From the 2000 census, 259 or 88.7% belonged to the Swiss Reformed Church, while 12 or 4.1% were Roman Catholic. Of the rest of the population, there were 4 members of an Orthodox church (or about 1.37% of the population), and there were 3 individuals (or about 1.03% of the population) who belonged to another Christian church. 11 (or about 3.77% of the population) belonged to no church, are agnostic or atheist, and 3 individuals (or about 1.03% of the population) did not answer the question.

==Education==
In Kirchenthurnen about 63.1% of the population have completed non-mandatory upper secondary education, and 12.7% have completed additional higher education (either university or a Fachhochschule). Of the 23 who had completed some form of tertiary schooling listed in the census, 69.6% were Swiss men, 21.7% were Swiss women.

The Canton of Bern school system provides one year of non-obligatory Kindergarten, followed by six years of Primary school. This is followed by three years of obligatory lower Secondary school where the students are separated according to ability and aptitude. Following the lower Secondary students may attend additional schooling or they may enter an apprenticeship.

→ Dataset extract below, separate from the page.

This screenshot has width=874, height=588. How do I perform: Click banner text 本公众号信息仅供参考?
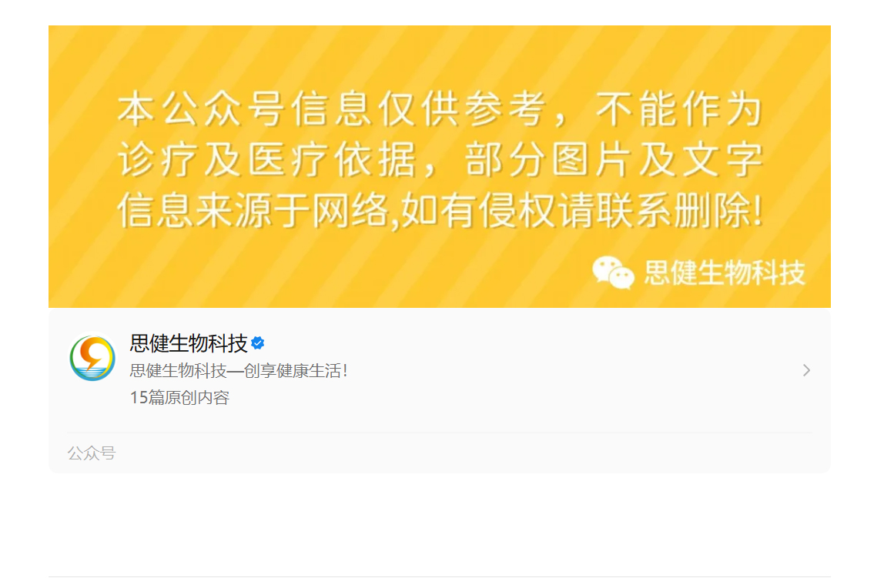(x=332, y=109)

During the 2011-12 school year, there were a total of 39 students attending classes from Kirchenthurnen. There was one kindergarten class with a total of 15 students in the municipality. The municipality had no primary school classes, but 18 students attended school in a neighboring municipality. During the same year, there was one lower secondary class with a total of 6 students.

As of In 2000 2000, there were a total of 29 students attending any school in the municipality. Of those, 22 both lived and attended school in the municipality, while 7 students came from another municipality. During the same year, 10 residents attended schools outside the municipality.